The maintenance costs for the key subsystems requiring tow-to-port procedures are classified into minor repairs, major repairs, and major replacements. Each category assumes distinct costs, reflecting the severity and complexity of the maintenance required. The expenditure associated with minor repairs is comparatively low, while major repairs and replacements incur significantly higher costs due to their comprehensive nature and the need for specialized equipment and labor. For the present research, it is assumed that TTP replacement events can be produced in just 72 h. Nonetheless, this value can be highly optimistic, particularly for newer farms or farms that do not have support ports in the vicinities. For example, recently, at the Kincardine OSW farm, which is floating and also counts on the Windfloat semi-submersible platform, total time for one TTP operation was of an astounding 94 days [25]. This operational experience highlights the need for optimizing O&M actions for floating OSW farms, as well as the need for adequate support infrastructure to accommodate the exigent needs of newer O&M strategies.
The logistic component of the model considers the type of vessel required for each maintenance activity—CTV (Crew Transfer Vessel), SOV (Service Operation Vessel), and DOCK (Docking Services). The choice of vessel is dictated by the specific maintenance operation, with DOCK being essential for major replacements (assuming the use of an SOV to execute the towing process). The associated costs are influenced by factors such as rental rates, human resources, and the duration of the maintenance procedure. The costs of renting vessels and the potential downtime must be factored into the overall budgeting and scheduling of maintenance operations. The research assumes at this stage that vessels are always available, although this may not reflect the real-world scenario and could introduce a level of uncertainty in the logistics planning. Table 4 presents the vessels required for each failure type and for each turbine part considered under this research.
The model accounts for hourly rates and daily costs for each vessel type. These rates include not only the base rental cost but also fuel charges and other operational expenses. For instance, the CTV has a lower hourly rate compared to the SOV and DOCK, but its operational costs per day might be less favorable when considering longer maintenance windows and conjoined maintenance operations. These values are presented in Table 5.
The model also incorporates maximum operational wind speeds and wave heights for each vessel type, which are essential for ensuring safety and feasibility of maintenance operations. These thresholds are aligned with the industry practices and were retrieved from WavEC’s database. If metocean conditions exceed these thresholds, maintenance activities will be delayed, which will consequently impact the overall scheduling and costs—see Table 6.
Lastly, the availability of spare parts in the warehouse and the lead time for ordering components from manufacturers are crucial parameters for the model (in fact, the availability of each part in the warehouse is one of the genes assumed for the “Stewart GA”). These factors influence maintenance scheduling, as the lack of immediate part availability could lead to extended downtimes, especially in the event of unscheduled maintenance requirements. The integration of these cost and logistic assumptions provides realistic estimates of the direct costs associated with specific maintenance activities.

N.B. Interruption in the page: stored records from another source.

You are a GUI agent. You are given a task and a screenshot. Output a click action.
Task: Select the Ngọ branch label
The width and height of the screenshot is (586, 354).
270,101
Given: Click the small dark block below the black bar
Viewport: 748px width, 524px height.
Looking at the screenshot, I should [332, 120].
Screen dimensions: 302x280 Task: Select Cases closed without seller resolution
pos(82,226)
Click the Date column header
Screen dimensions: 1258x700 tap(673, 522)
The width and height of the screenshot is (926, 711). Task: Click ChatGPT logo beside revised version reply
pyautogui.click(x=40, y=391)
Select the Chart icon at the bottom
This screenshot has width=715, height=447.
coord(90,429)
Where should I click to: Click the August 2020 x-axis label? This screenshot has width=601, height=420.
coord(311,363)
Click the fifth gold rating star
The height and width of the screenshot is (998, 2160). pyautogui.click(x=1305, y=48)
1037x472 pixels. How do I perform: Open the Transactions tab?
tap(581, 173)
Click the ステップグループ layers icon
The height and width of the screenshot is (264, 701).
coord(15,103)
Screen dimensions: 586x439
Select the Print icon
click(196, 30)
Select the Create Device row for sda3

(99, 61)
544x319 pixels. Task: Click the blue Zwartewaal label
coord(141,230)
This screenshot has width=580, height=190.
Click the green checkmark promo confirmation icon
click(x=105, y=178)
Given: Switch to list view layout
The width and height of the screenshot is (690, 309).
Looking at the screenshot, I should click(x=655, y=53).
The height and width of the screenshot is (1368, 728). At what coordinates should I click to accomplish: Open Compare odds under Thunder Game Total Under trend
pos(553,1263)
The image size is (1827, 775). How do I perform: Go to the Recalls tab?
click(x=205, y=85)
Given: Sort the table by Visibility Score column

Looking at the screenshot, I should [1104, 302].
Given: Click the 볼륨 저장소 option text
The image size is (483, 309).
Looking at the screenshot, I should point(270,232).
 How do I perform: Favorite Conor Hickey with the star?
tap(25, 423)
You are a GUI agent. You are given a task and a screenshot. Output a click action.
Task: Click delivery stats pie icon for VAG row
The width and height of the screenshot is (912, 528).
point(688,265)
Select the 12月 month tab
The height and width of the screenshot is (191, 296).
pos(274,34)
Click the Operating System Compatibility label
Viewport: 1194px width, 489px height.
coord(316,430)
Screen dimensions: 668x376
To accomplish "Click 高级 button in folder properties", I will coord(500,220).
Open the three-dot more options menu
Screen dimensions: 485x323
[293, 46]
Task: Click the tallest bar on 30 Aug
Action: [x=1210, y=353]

2.6. Genetic Algorithm Parameters/Simulation Parameters

In this research, two distinct sets of parameters, which frame the evolutionary search process within each algorithm’s loop, were defined for the “Captain GA” and the “Stewart GA”. These are summarized below in Table 7.
The parameter “Number of Averages” is unique to the “Captain GA”, reflecting the emphasis of the developed model on long-term strategic decision-making by averaging results over multiple simulations to address the stochastic nature of the failure generation model.
The chromosomes of both genetic loops present the blueprints of the algorithms, being formed by the decision variables essential to maintenance scheduling and decision-making. The “Captain GA” chromosome is constituted by parameters that influence long-term strategic decisions, including the interval between inspections (IbI) and repair thresholds for various components, where each gene corresponds to a vital decision variable for long-term planning. Specifically, this chromosome can be represented as:
Chromosome Captain GA = ( IbI , Repair   Thresholds 1 n ) ,
where the IbI ranges from 1 to 12 months, and the repair thresholds for each of the n = 5 turbine parts considered may vary from 10 to 90%. The “Stewart GA” chromosome encodes operational decisions such as the optimal maintenance hour within a short-term horizon and the availability of spare parts in the warehouse. It can be represented as:
Chromosome Stewart GA = ( Optimal   Maintenance   Hourly   Slot , Spare   Part   Availability )
where the optimal maintenance hourly slot can take a value between zero and 720 (7 days), and the spare part availability is a binary variable, which may take a value of zero (no spare part available) or one. These structures allow the algorithms to efficiently seek optimal maintenance parameters that maximize the short-term and long-term profitability of the farm.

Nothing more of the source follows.